Montana fire crews brace for high winds
RED LODGE, Mont. – Crews dug in against a 5,900-acre wildfire threatening this ski town 60 miles southwest of Billings on Tuesday. The immediate threat to the town appeared to have eased, but flame-whipping winds were forecast to pick up overnight.
By evening, the fire remained about eight miles outside town and two miles from the Red Lodge Mountain Resort.
Authorities had told residents of about 200 homes west of town that an evacuation order could come at any time. A National Weather Service meteorologist said winds of 20 to 25 mph could push down the canyon overnight, stirring up the fire and further drying unburned areas. Those winds had been expected earlier Tuesday.
“It’s given us some time to do some (fire) line building and suppression work,” said Traute Parrie, district ranger for the Custer National Forest, where the fire began Saturday afternoon.
The Cascade fire has burned just over nine square miles in stands of ponderosa pine and blown-down trees in the west fork of Rock Creek – a canyon that runs from the Beartooth Mountains straight into Red Lodge.
Firefighters were working to dig lines around the back and sides of the fire in hopes of eventually pinching it off before it could move down the canyon. Ground crews have been unable to attack the two-mile fire front directly because of the terrain and the amount of fuel available for the fire to burn.
Nearly 500 firefighters and support crews were on the blaze, along with air tankers, five helicopters, 21 engines and two bulldozers.
Employees at Red Lodge Mountain Resort continued running snowmaking guns to wet down lodges and lift shacks.

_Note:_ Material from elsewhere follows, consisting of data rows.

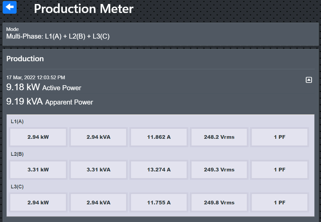
Task: Collapse the Production details panel
Action: pos(309,80)
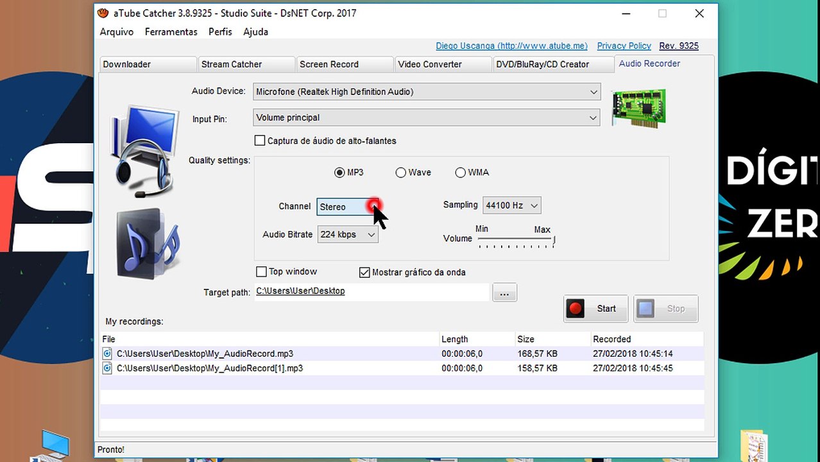Screen dimensions: 820x462
Task: Click the My_AudioRecord.mp3 file icon
Action: click(108, 354)
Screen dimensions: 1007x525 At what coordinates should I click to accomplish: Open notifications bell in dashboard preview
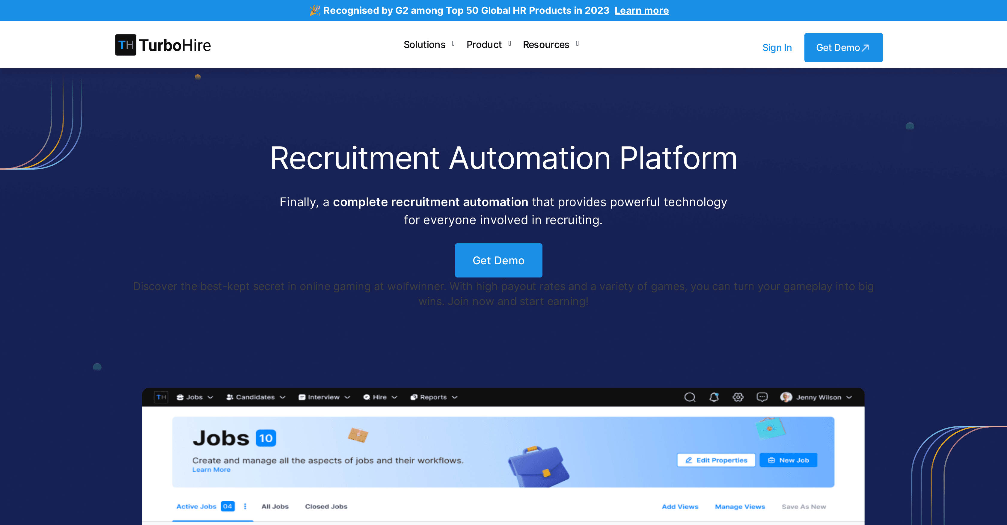pyautogui.click(x=714, y=397)
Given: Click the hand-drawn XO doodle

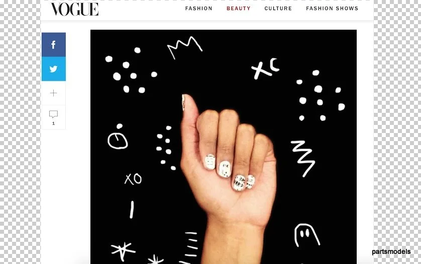Looking at the screenshot, I should click(133, 179).
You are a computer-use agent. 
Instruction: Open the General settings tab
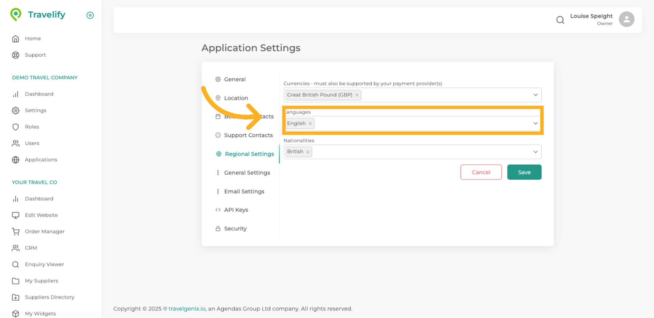click(x=235, y=79)
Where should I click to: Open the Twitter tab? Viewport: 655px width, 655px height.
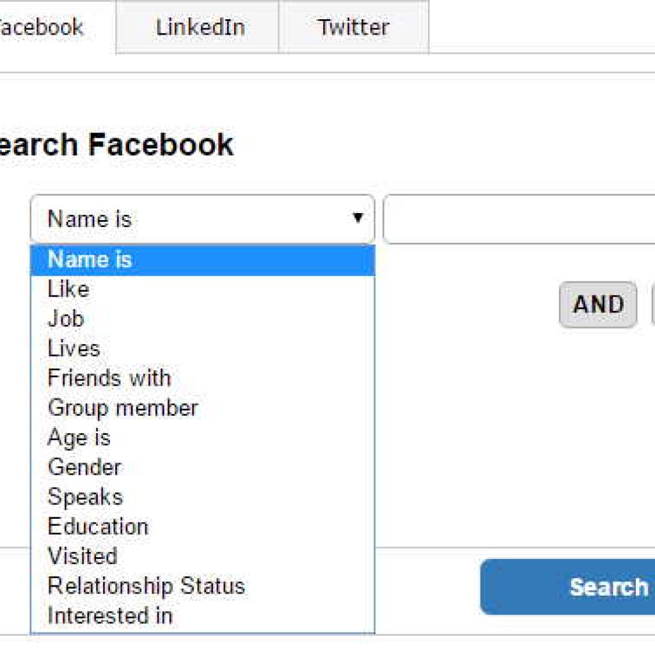353,27
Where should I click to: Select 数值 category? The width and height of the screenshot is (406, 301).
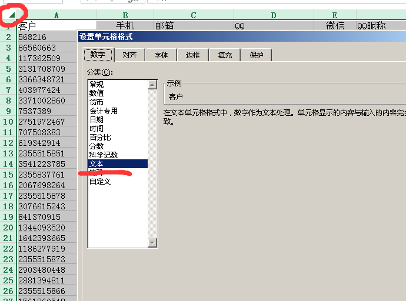[96, 93]
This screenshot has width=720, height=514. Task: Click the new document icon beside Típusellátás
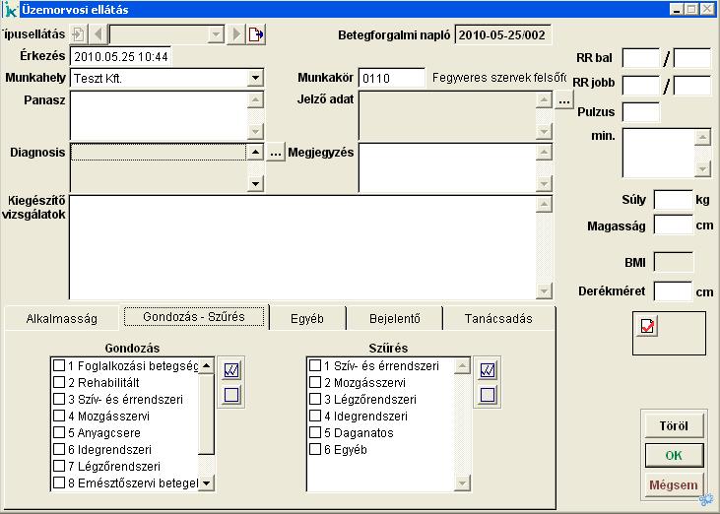click(256, 34)
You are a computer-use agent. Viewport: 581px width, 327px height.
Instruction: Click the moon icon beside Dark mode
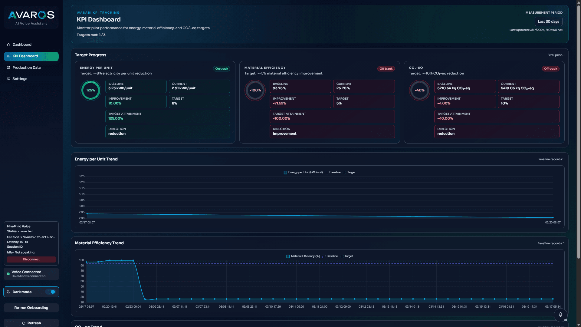coord(8,292)

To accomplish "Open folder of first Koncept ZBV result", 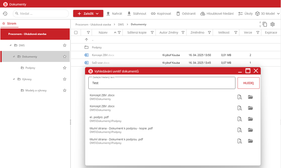I will (x=251, y=97).
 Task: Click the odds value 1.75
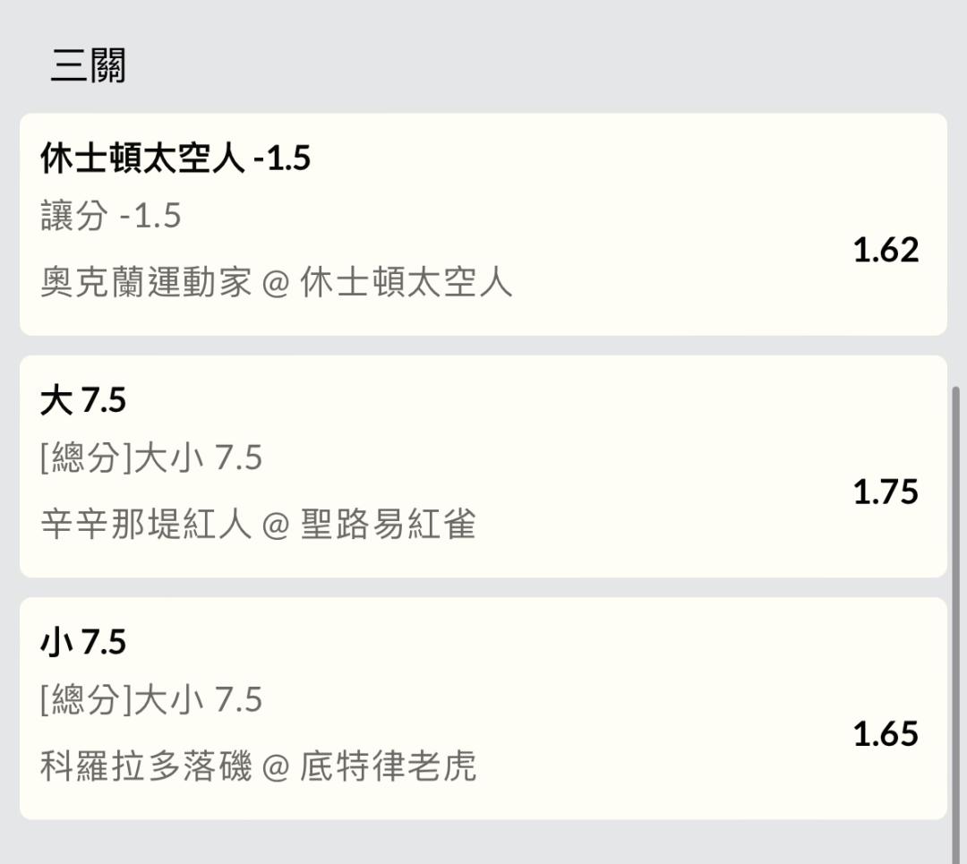click(x=886, y=492)

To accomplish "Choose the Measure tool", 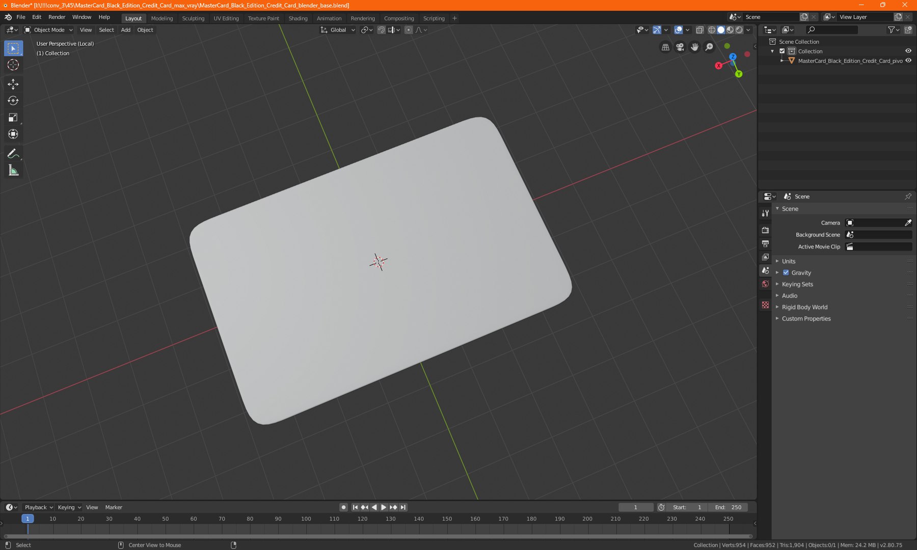I will (x=13, y=170).
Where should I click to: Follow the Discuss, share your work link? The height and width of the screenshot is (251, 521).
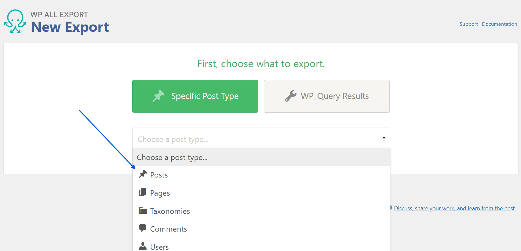[455, 208]
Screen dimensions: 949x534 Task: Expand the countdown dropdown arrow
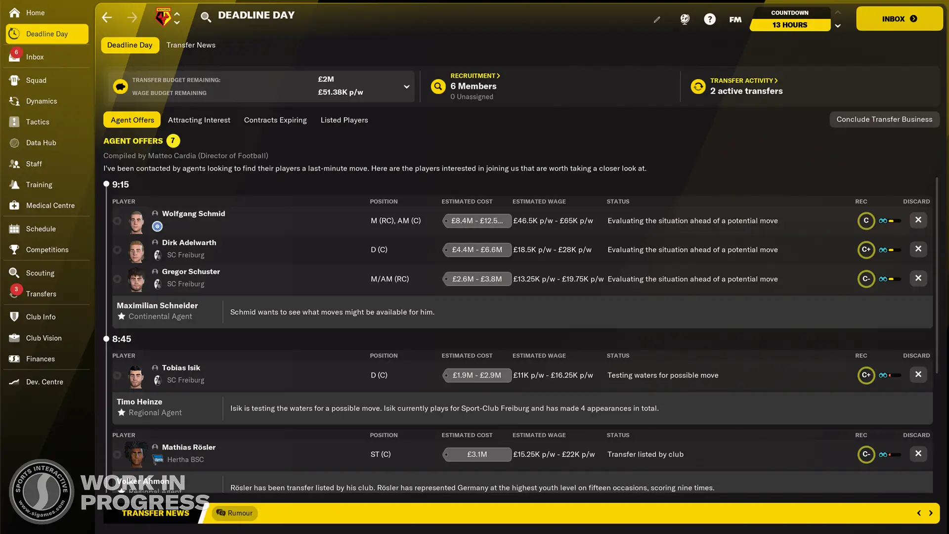click(838, 26)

Tom Kuntz, fire chief in Red Lodge, told people living west of town, close to the mountains, that it was likely they would have to evacuate. He said fire officials hoped the nearly 2,500 residents of Red Lodge would be able to stay in their homes, but he asked them to be ready to leave.
The fire has burned five summer cabins since it started and was zero percent contained. Its cause remained under investigation.